--- Task prompt ---
Convert every line of the material into a JSON list of strings with one string per line, skipping blank lines.

[A block of data]
★ ★ ★ ★
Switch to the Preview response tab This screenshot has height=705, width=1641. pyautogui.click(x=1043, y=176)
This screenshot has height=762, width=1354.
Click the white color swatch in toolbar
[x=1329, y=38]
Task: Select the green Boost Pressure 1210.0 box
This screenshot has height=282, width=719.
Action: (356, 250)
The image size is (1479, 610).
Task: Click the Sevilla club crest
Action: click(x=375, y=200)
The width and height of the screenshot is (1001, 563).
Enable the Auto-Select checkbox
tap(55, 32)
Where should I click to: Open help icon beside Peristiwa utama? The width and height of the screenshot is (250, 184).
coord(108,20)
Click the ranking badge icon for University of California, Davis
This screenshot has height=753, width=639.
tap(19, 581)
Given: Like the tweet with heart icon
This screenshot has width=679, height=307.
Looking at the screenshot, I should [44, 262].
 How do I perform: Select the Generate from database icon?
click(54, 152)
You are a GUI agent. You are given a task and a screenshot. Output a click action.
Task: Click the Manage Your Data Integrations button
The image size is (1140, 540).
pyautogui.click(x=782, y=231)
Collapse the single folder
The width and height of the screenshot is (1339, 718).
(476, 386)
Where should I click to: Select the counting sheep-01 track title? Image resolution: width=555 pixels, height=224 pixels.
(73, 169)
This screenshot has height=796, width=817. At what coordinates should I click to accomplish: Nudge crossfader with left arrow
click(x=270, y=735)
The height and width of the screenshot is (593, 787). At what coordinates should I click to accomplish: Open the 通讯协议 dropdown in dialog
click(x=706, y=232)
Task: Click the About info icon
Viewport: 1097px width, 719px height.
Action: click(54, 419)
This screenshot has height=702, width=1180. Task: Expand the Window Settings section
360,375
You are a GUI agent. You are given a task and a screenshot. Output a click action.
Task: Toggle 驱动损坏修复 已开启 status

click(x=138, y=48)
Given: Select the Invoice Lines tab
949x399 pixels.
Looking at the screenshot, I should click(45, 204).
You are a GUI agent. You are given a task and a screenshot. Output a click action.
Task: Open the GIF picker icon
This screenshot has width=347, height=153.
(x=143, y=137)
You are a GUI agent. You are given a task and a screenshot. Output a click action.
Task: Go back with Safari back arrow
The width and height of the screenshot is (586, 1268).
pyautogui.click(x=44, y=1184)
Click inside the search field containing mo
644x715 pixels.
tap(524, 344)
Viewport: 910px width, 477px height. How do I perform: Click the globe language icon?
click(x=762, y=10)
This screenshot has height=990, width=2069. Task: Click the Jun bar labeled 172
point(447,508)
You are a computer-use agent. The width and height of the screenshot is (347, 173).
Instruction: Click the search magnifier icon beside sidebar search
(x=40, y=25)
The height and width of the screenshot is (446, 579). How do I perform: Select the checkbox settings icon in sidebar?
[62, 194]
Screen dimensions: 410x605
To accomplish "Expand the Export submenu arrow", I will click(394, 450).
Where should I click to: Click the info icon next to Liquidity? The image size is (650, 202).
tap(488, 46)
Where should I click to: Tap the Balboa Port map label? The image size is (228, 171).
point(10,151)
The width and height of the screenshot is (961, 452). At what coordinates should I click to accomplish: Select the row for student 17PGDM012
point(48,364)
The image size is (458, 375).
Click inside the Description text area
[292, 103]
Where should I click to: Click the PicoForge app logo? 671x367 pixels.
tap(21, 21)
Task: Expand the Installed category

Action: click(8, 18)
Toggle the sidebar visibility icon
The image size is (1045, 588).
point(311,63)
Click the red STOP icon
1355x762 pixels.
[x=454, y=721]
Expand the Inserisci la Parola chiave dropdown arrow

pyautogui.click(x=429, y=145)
★ ★ ★ ★
--- Full response ---
[
  "Switch to the Preview response tab This screenshot has height=705, width=1641. pyautogui.click(x=1043, y=176)",
  "This screenshot has height=762, width=1354.",
  "Click the white color swatch in toolbar",
  "[x=1329, y=38]",
  "Task: Select the green Boost Pressure 1210.0 box",
  "This screenshot has height=282, width=719.",
  "Action: (356, 250)",
  "The image size is (1479, 610).",
  "Task: Click the Sevilla club crest",
  "Action: click(x=375, y=200)",
  "The width and height of the screenshot is (1001, 563).",
  "Enable the Auto-Select checkbox",
  "tap(55, 32)",
  "Where should I click to: Open help icon beside Peristiwa utama? The width and height of the screenshot is (250, 184).",
  "coord(108,20)",
  "Click the ranking badge icon for University of California, Davis",
  "This screenshot has height=753, width=639.",
  "tap(19, 581)",
  "Given: Like the tweet with heart icon",
  "This screenshot has width=679, height=307.",
  "Looking at the screenshot, I should [44, 262].",
  " How do I perform: Select the Generate from database icon?",
  "click(54, 152)",
  "You are a GUI agent. You are given a task and a screenshot. Output a click action.",
  "Task: Click the Manage Your Data Integrations button",
  "The image size is (1140, 540).",
  "pyautogui.click(x=782, y=231)",
  "Collapse the single folder",
  "The width and height of the screenshot is (1339, 718).",
  "(476, 386)",
  "Where should I click to: Select the counting sheep-01 track title? Image resolution: width=555 pixels, height=224 pixels.",
  "(73, 169)",
  "This screenshot has height=796, width=817. At what coordinates should I click to accomplish: Nudge crossfader with left arrow",
  "click(x=270, y=735)",
  "The height and width of the screenshot is (593, 787). At what coordinates should I click to accomplish: Open the 通讯协议 dropdown in dialog",
  "click(x=706, y=232)",
  "Task: Click the About info icon",
  "Viewport: 1097px width, 719px height.",
  "Action: click(54, 419)",
  "This screenshot has height=702, width=1180. Task: Expand the Window Settings section",
  "360,375",
  "You are a GUI agent. You are given a task and a screenshot. Output a click action.",
  "Task: Toggle 驱动损坏修复 已开启 status",
  "click(x=138, y=48)",
  "Given: Select the Invoice Lines tab",
  "949x399 pixels.",
  "Looking at the screenshot, I should click(45, 204).",
  "You are a GUI agent. You are given a task and a screenshot. Output a click action.",
  "Task: Open the GIF picker icon",
  "This screenshot has width=347, height=153.",
  "(x=143, y=137)",
  "You are a GUI agent. You are given a task and a screenshot. Output a click action.",
  "Task: Go back with Safari back arrow",
  "The width and height of the screenshot is (586, 1268).",
  "pyautogui.click(x=44, y=1184)",
  "Click inside the search field containing mo",
  "644x715 pixels.",
  "tap(524, 344)",
  "Viewport: 910px width, 477px height. How do I perform: Click the globe language icon?",
  "click(x=762, y=10)",
  "This screenshot has height=990, width=2069. Task: Click the Jun bar labeled 172",
  "point(447,508)",
  "You are a computer-use agent. The width and height of the screenshot is (347, 173).",
  "Instruction: Click the search magnifier icon beside sidebar search",
  "(x=40, y=25)",
  "The height and width of the screenshot is (446, 579). How do I perform: Select the checkbox settings icon in sidebar?",
  "[62, 194]",
  "Screen dimensions: 410x605",
  "To accomplish \"Expand the Export submenu arrow\", I will click(394, 450).",
  "Where should I click to: Click the info icon next to Liquidity? The image size is (650, 202).",
  "tap(488, 46)",
  "Where should I click to: Tap the Balboa Port map label? The image size is (228, 171).",
  "point(10,151)",
  "The width and height of the screenshot is (961, 452). At what coordinates should I click to accomplish: Select the row for student 17PGDM012",
  "point(48,364)",
  "The image size is (458, 375).",
  "Click inside the Description text area",
  "[292, 103]",
  "Where should I click to: Click the PicoForge app logo? 671x367 pixels.",
  "tap(21, 21)",
  "Task: Expand the Installed category",
  "Action: click(8, 18)",
  "Toggle the sidebar visibility icon",
  "The image size is (1045, 588).",
  "point(311,63)",
  "Click the red STOP icon",
  "1355x762 pixels.",
  "[x=454, y=721]",
  "Expand the Inserisci la Parola chiave dropdown arrow",
  "pyautogui.click(x=429, y=145)"
]